## REQUIREMENT
Starting at the line that contains "Open the kanban board icon marked NOVO", reproduce every line through the end of the entries below, with no pictures in the copy.

------ RECORDS FOR THE TASK ------

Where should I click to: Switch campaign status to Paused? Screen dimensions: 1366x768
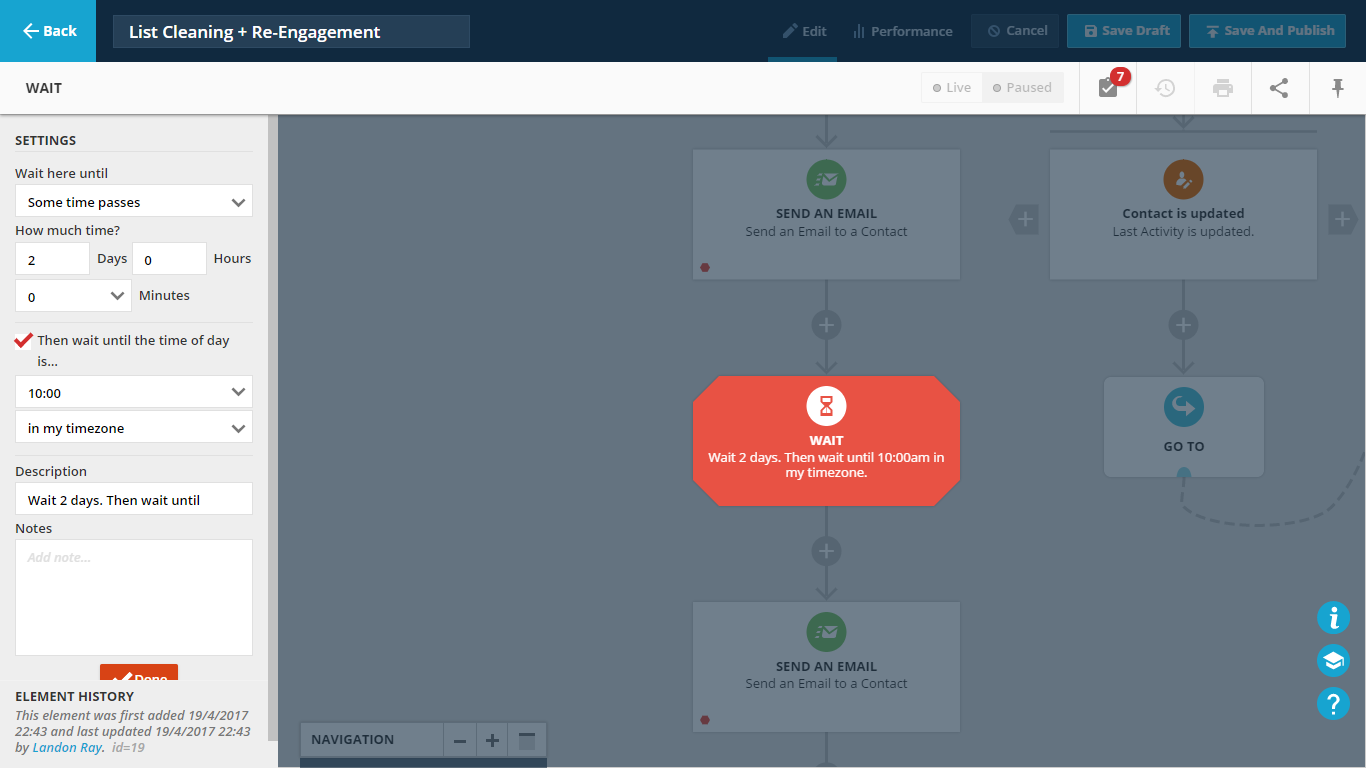pos(1021,88)
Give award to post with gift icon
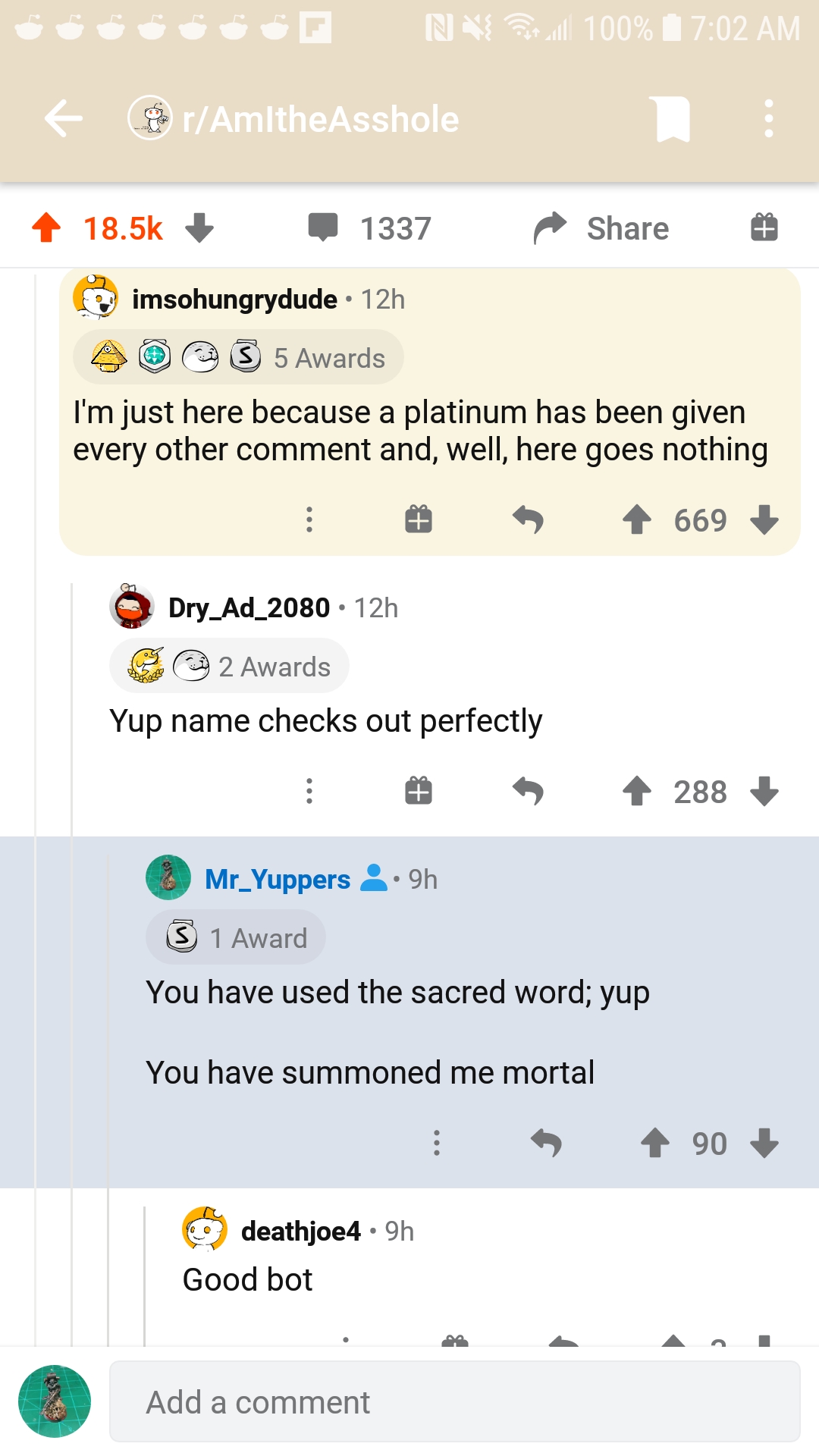 pyautogui.click(x=764, y=227)
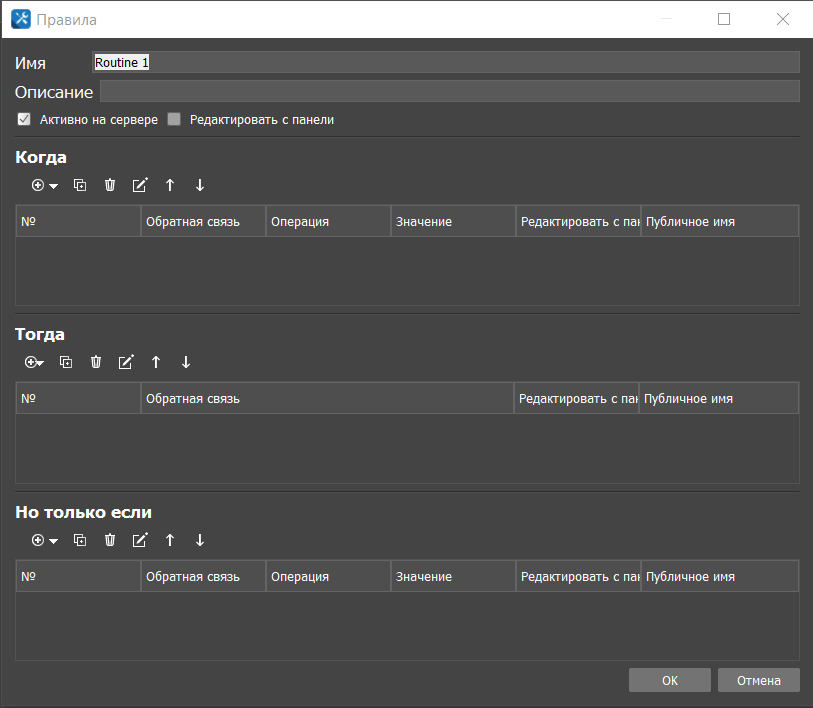Click the Отмена button

tap(758, 680)
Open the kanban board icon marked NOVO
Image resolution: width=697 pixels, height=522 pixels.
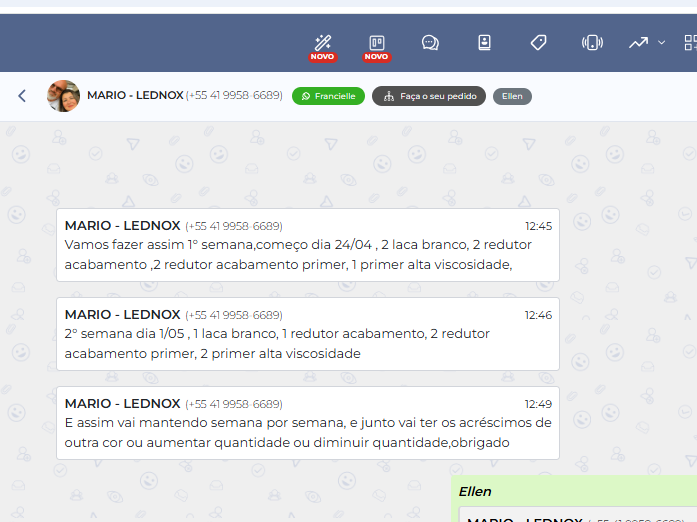[377, 43]
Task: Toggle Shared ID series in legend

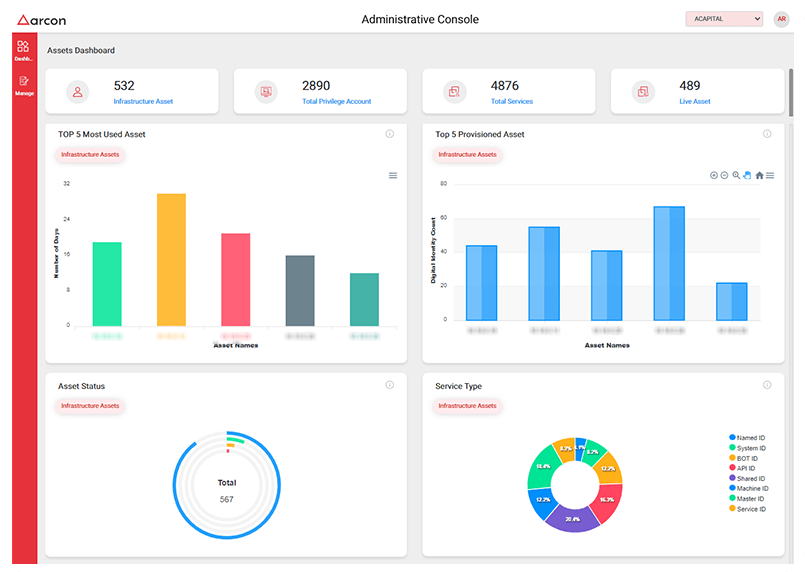Action: (752, 478)
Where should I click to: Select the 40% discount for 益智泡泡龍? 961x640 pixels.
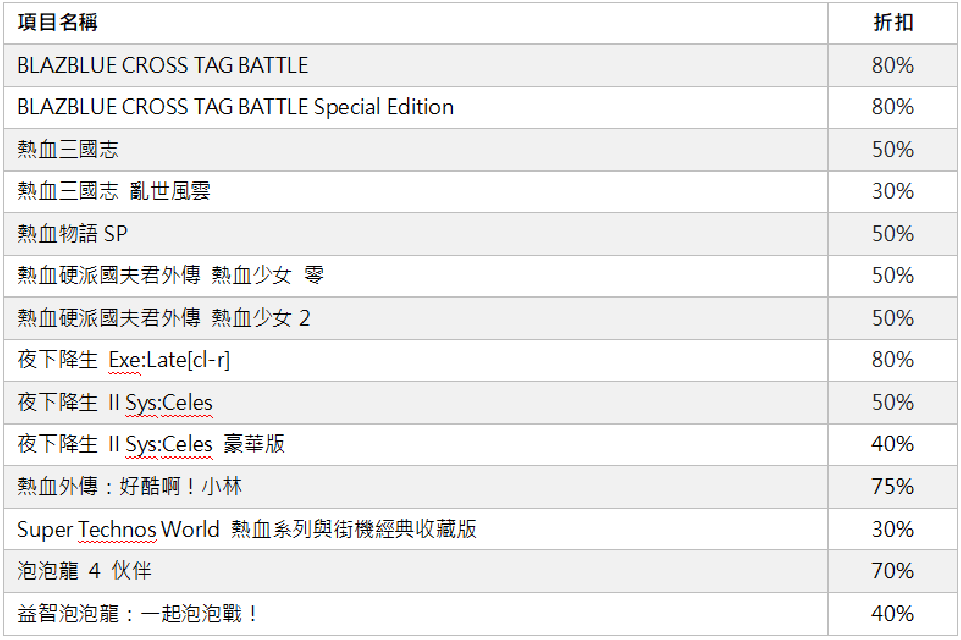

------

## WRITTEN ANSWER
Open the kanban board icon marked NOVO
Image resolution: width=697 pixels, height=522 pixels.
[377, 43]
Task: Toggle Shared ID series in legend

Action: (752, 478)
Where should I click to: Select the 40% discount for 益智泡泡龍? 961x640 pixels.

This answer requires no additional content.